**What to produce:** Restate all of the following data exactly, keeping any images out of the copy.
=== Provided entries ===
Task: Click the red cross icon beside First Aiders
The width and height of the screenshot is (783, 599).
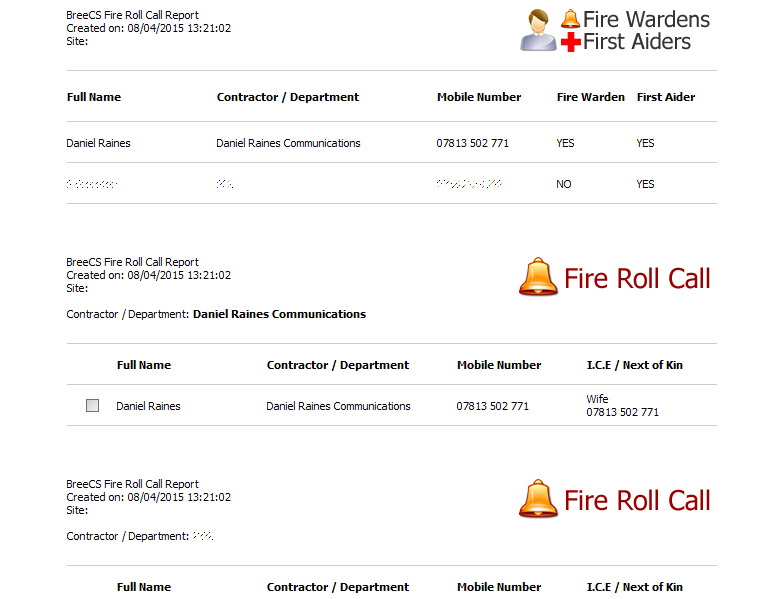Action: pyautogui.click(x=570, y=42)
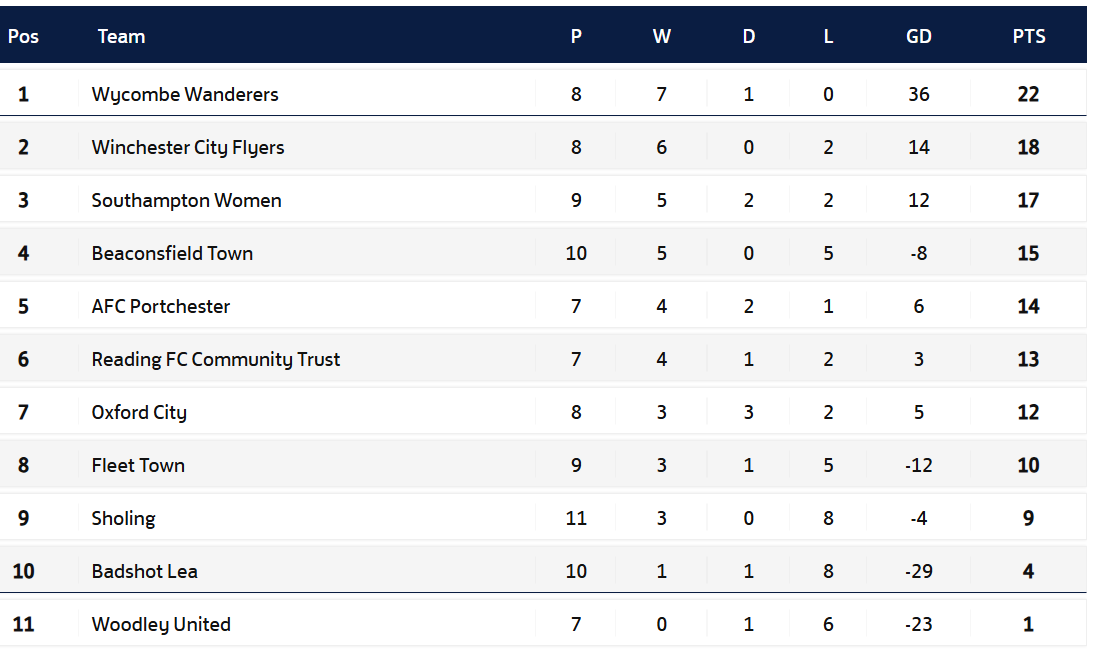Click the L (losses) column header
This screenshot has width=1096, height=657.
click(x=828, y=36)
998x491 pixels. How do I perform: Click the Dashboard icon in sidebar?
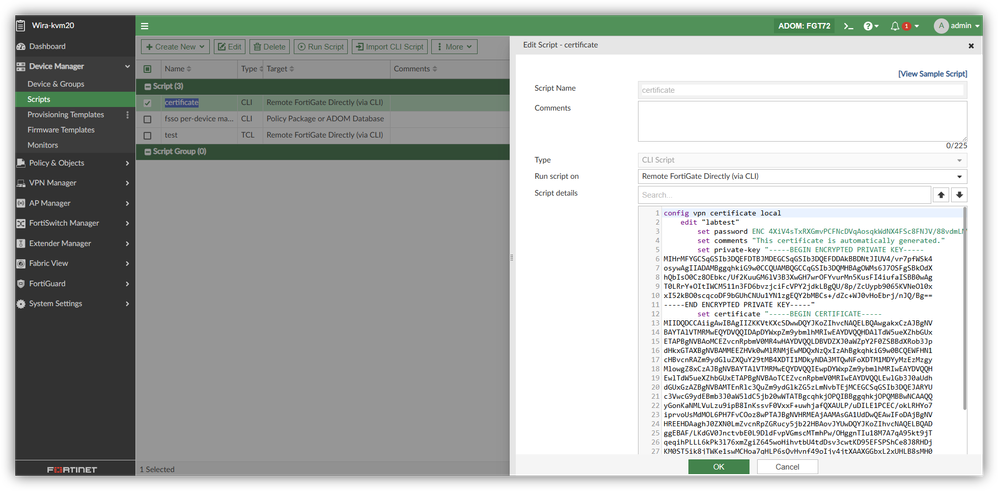(x=20, y=46)
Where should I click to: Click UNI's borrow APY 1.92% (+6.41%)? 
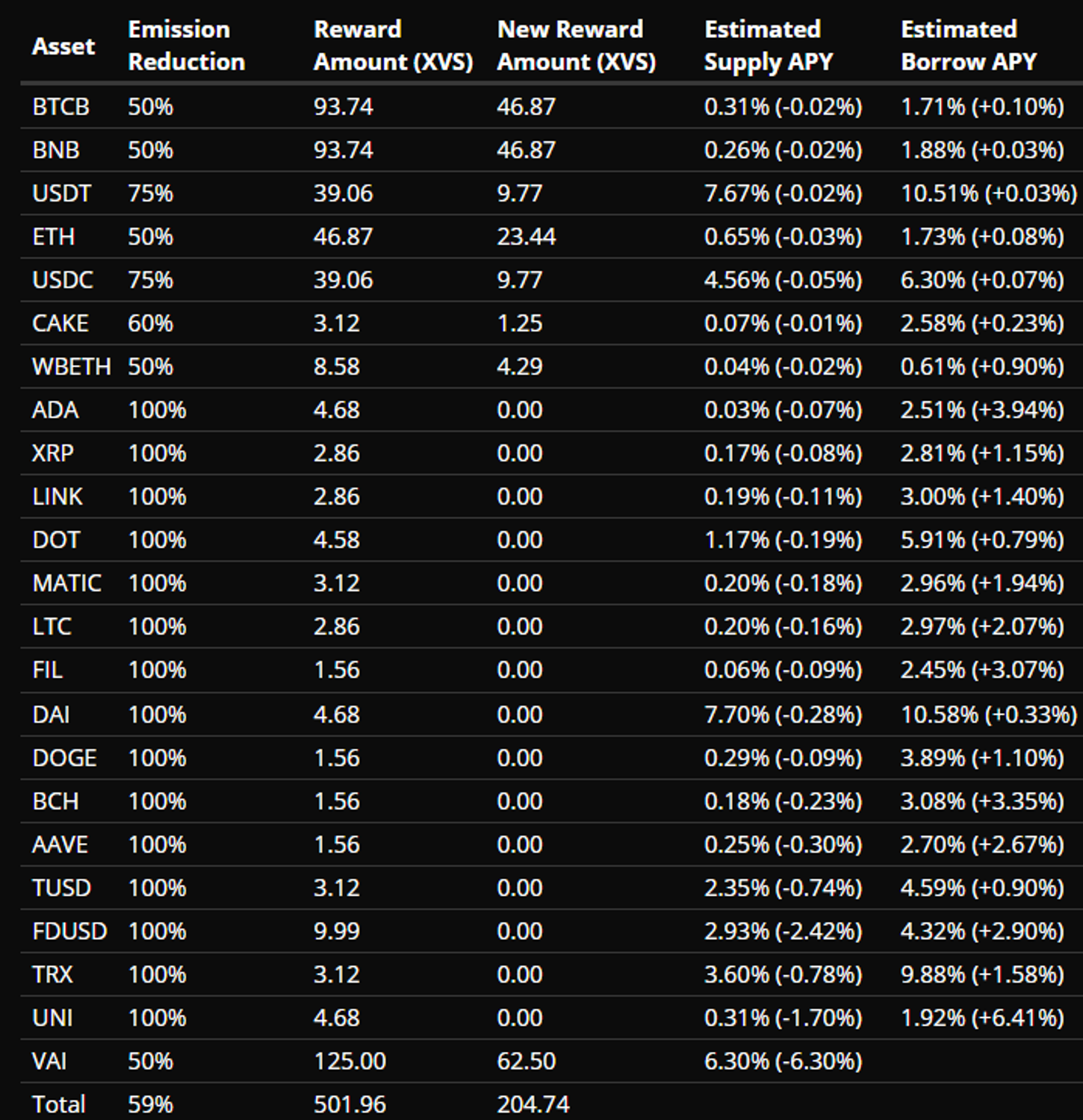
===
**Solution to this problem:**
Task: Click the red cross icon beside First Aiders
The width and height of the screenshot is (783, 599).
Action: pyautogui.click(x=570, y=42)
Click the L (losses) column header
This screenshot has width=1096, height=657.
click(x=828, y=36)
998x491 pixels. How do I perform: Click the Dashboard icon in sidebar?
(x=20, y=46)
Where should I click to: Click UNI's borrow APY 1.92% (+6.41%)? 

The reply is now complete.